### What to do
Go through the listing and write out all of it exactly.

### Information given
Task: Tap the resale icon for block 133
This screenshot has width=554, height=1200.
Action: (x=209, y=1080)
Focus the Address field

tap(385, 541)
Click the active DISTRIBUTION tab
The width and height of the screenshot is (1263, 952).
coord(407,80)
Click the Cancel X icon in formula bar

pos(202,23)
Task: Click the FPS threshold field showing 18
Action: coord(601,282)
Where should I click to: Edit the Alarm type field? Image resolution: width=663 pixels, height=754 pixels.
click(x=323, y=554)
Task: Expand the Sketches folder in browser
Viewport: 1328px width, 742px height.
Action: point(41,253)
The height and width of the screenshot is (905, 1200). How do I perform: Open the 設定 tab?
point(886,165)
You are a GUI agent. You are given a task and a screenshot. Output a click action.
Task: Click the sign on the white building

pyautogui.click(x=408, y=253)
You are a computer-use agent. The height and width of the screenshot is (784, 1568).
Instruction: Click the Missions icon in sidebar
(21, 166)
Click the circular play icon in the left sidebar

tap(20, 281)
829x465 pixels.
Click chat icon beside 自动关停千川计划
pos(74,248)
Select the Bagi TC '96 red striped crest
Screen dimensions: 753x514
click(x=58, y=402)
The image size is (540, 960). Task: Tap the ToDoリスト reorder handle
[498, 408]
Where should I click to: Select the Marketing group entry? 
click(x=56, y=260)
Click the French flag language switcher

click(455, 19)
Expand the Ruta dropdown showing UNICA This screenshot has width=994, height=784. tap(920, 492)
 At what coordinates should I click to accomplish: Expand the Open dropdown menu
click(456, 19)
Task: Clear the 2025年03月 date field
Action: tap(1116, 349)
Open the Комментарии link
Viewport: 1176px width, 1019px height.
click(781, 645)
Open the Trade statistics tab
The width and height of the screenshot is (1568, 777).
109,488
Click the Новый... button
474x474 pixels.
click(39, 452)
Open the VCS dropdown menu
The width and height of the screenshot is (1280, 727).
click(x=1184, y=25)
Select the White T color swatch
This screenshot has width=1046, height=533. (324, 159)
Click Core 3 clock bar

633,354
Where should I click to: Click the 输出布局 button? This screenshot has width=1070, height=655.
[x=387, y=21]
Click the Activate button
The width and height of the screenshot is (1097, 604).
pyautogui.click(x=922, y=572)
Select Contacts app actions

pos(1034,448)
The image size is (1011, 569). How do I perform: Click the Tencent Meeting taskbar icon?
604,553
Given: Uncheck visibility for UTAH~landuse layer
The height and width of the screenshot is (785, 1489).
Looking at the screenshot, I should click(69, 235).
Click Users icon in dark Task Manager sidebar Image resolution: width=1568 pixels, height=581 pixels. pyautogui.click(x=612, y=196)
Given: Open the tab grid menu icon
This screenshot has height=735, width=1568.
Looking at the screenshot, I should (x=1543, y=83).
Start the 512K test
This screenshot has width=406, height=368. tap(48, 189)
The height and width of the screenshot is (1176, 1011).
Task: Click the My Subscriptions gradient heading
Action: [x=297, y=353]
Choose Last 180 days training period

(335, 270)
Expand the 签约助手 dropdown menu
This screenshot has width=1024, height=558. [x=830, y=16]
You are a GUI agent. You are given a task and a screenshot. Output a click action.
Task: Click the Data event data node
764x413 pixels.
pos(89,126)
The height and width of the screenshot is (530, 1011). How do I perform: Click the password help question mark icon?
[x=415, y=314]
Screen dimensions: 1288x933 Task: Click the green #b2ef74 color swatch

### Answer to the exercise
Task: Tap the resale icon for block 133
This screenshot has width=554, height=1200.
Action: (x=209, y=1080)
Focus the Address field

tap(385, 541)
Click the active DISTRIBUTION tab
The width and height of the screenshot is (1263, 952).
coord(407,80)
Click the Cancel X icon in formula bar

pos(202,23)
Task: Click the FPS threshold field showing 18
Action: coord(601,282)
Where should I click to: Edit the Alarm type field? Image resolution: width=663 pixels, height=754 pixels.
click(x=323, y=554)
Task: Expand the Sketches folder in browser
Viewport: 1328px width, 742px height.
Action: point(41,253)
The height and width of the screenshot is (905, 1200). How do I perform: Open the 設定 tab?
point(886,165)
You are a GUI agent. You are given a task and a screenshot. Output a click action.
Task: Click the sign on the white building

pyautogui.click(x=408, y=253)
You are a computer-use agent. The height and width of the screenshot is (784, 1568).
Instruction: Click the Missions icon in sidebar
(21, 166)
Click the circular play icon in the left sidebar

tap(20, 281)
829x465 pixels.
Click chat icon beside 自动关停千川计划
pos(74,248)
Select the Bagi TC '96 red striped crest
Screen dimensions: 753x514
click(x=58, y=402)
The image size is (540, 960). Task: Tap the ToDoリスト reorder handle
[498, 408]
Where should I click to: Select the Marketing group entry? 
click(x=56, y=260)
Click the French flag language switcher

click(455, 19)
Expand the Ruta dropdown showing UNICA This screenshot has width=994, height=784. tap(920, 492)
 At what coordinates should I click to accomplish: Expand the Open dropdown menu
click(456, 19)
Task: Clear the 2025年03月 date field
Action: tap(1116, 349)
Open the Комментарии link
Viewport: 1176px width, 1019px height.
click(781, 645)
Open the Trade statistics tab
The width and height of the screenshot is (1568, 777).
109,488
Click the Новый... button
474x474 pixels.
click(39, 452)
Open the VCS dropdown menu
The width and height of the screenshot is (1280, 727).
click(x=1184, y=25)
Select the White T color swatch
This screenshot has width=1046, height=533. (324, 159)
Click Core 3 clock bar

633,354
Where should I click to: Click the 输出布局 button? This screenshot has width=1070, height=655.
[x=387, y=21]
Click the Activate button
The width and height of the screenshot is (1097, 604).
pyautogui.click(x=922, y=572)
Select Contacts app actions

pos(1034,448)
The image size is (1011, 569). How do I perform: Click the Tencent Meeting taskbar icon?
604,553
Given: Uncheck visibility for UTAH~landuse layer
The height and width of the screenshot is (785, 1489).
Looking at the screenshot, I should click(69, 235).
Click Users icon in dark Task Manager sidebar Image resolution: width=1568 pixels, height=581 pixels. pyautogui.click(x=612, y=196)
Given: Open the tab grid menu icon
This screenshot has height=735, width=1568.
Looking at the screenshot, I should (x=1543, y=83).
Start the 512K test
This screenshot has width=406, height=368. tap(48, 189)
The height and width of the screenshot is (1176, 1011).
Task: Click the My Subscriptions gradient heading
Action: [x=297, y=353]
Choose Last 180 days training period

(335, 270)
Expand the 签约助手 dropdown menu
This screenshot has width=1024, height=558. [x=830, y=16]
You are a GUI agent. You are given a task and a screenshot. Output a click action.
Task: Click the Data event data node
764x413 pixels.
pos(89,126)
The height and width of the screenshot is (530, 1011). How do I perform: Click the password help question mark icon?
[x=415, y=314]
Screen dimensions: 1288x933 Task: Click the green #b2ef74 color swatch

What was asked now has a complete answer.